● **TASK TO COMPLETE**
Each line of the data below from the one holding "The height and width of the screenshot is (828, 497)." to the one holding "Given: Click the phone icon in top bar", inclusive, is to be reproduced exactly; no other line belongs in the answer.

(Data items)
::::::
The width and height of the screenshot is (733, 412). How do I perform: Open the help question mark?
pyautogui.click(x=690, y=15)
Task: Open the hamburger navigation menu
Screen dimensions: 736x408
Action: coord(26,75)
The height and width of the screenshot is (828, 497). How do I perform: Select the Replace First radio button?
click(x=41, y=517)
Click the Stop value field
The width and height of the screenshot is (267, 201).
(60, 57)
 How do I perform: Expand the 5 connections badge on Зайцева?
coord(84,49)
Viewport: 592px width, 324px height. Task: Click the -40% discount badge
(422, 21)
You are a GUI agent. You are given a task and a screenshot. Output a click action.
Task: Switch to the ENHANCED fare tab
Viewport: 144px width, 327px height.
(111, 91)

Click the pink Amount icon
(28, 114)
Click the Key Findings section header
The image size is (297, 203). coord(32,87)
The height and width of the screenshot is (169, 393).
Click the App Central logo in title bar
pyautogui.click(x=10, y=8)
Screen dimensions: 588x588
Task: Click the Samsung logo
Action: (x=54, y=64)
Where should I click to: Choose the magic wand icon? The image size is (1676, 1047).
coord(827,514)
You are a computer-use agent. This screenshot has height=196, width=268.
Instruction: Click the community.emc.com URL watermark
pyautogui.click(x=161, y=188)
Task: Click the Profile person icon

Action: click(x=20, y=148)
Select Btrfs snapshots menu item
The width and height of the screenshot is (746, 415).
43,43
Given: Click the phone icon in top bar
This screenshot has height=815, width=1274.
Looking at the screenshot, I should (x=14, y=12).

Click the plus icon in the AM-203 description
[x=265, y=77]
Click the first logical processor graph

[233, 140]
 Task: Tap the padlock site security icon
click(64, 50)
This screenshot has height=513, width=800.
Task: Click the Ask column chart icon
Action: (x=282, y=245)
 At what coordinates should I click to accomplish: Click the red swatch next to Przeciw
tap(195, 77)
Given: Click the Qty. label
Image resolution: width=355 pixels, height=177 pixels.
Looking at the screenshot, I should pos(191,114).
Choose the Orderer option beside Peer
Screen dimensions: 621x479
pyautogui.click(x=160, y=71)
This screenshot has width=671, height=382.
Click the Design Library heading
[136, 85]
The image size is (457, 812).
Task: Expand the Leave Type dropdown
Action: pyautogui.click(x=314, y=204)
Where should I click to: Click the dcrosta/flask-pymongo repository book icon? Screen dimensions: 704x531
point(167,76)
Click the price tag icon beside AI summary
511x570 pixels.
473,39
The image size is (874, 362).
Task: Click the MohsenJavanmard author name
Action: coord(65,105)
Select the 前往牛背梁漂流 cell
::::::
● **RESPONSE AREA**
The height and width of the screenshot is (828, 497). How do I perform: Select the Replace First radio button?
click(x=41, y=517)
Click the Stop value field
The width and height of the screenshot is (267, 201).
(60, 57)
 How do I perform: Expand the 5 connections badge on Зайцева?
coord(84,49)
Viewport: 592px width, 324px height. Task: Click the -40% discount badge
(422, 21)
You are a GUI agent. You are given a task and a screenshot. Output a click action.
Task: Switch to the ENHANCED fare tab
Viewport: 144px width, 327px height.
(111, 91)

Click the pink Amount icon
(28, 114)
Click the Key Findings section header
The image size is (297, 203). coord(32,87)
The height and width of the screenshot is (169, 393).
Click the App Central logo in title bar
pyautogui.click(x=10, y=8)
Screen dimensions: 588x588
Task: Click the Samsung logo
Action: (x=54, y=64)
Where should I click to: Choose the magic wand icon? The image size is (1676, 1047).
coord(827,514)
You are a computer-use agent. This screenshot has height=196, width=268.
Instruction: Click the community.emc.com URL watermark
pyautogui.click(x=161, y=188)
Task: Click the Profile person icon

Action: click(x=20, y=148)
Select Btrfs snapshots menu item
The width and height of the screenshot is (746, 415).
43,43
Given: Click the phone icon in top bar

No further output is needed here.